Publication

Message Distortion in Information Cascades

Abstract

Information diffusion is usually modeled as a process in which immutable pieces of information propagate over a network. In reality, however, messages are not immutable, but may be morphed with every step, potentially entailing large cumulative distortions. This process may lead to misinformation even in the absence of malevolent actors, and understanding it is crucial for modeling and improving online information systems. Here, we perform a controlled, crowdsourced experiment in which we simulate the propagation of information from medical research papers. Starting from the original abstracts, crowd workers iteratively shorten previously produced summaries to increasingly smaller lengths. We also collect control summaries where the original abstract is compressed directly to the final target length. Comparing cascades to controls allows us to separate the effect of the length constraint from that of accumulated distortion. Via careful manual coding, we annotate lexical and semantic units in the medical abstracts and track them along cascades. We find that iterative summarization has a negative impact due to the accumulation of error, but that high-quality intermediate summaries result in less distorted messages than in the control case.
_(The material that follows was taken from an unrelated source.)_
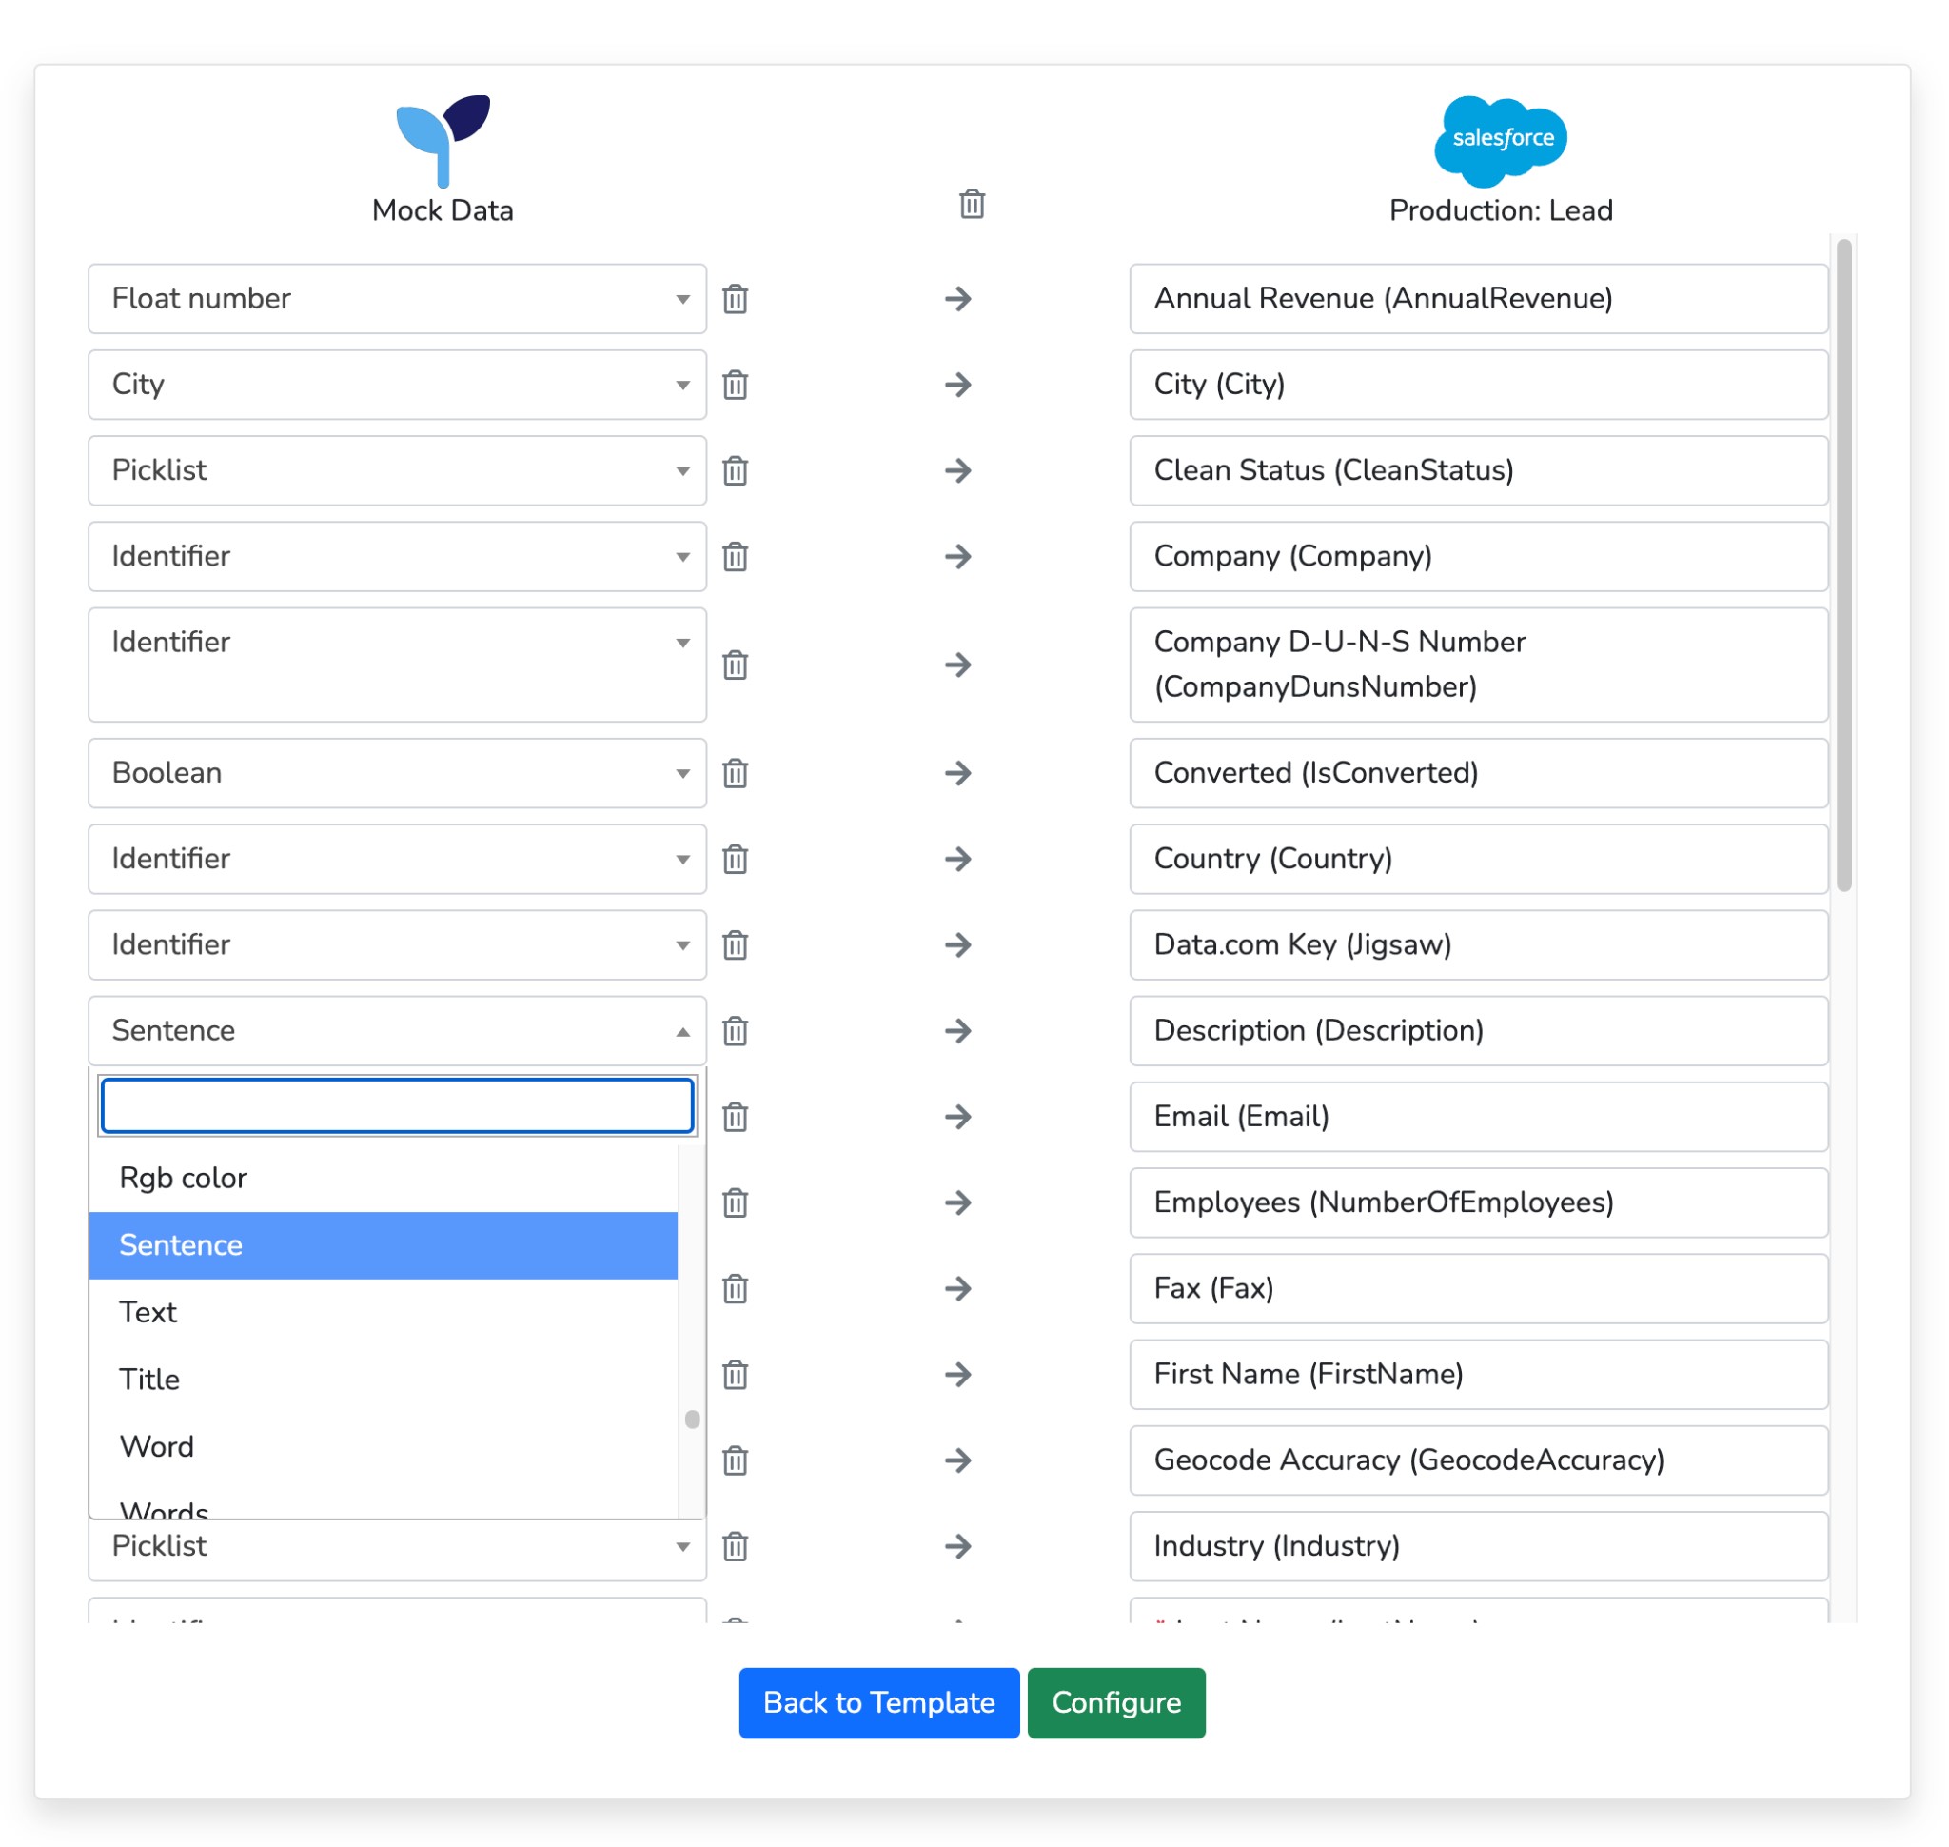Screen dimensions: 1949x1847
Task: Click the dropdown search input field
Action: point(397,1106)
Different types of information behave differently; in particular, the conclusion of a medical abstract (i.e., its key message) is distorted most. Finally, we compare extractive with abstractive summaries, finding that the latter are less prone to semantic distortion. Overall, this work is a first step in studying information cascades without the assumption that disseminated content is immutable, with implications on our understanding of the role of word-of-mouth effects on the misreporting of science.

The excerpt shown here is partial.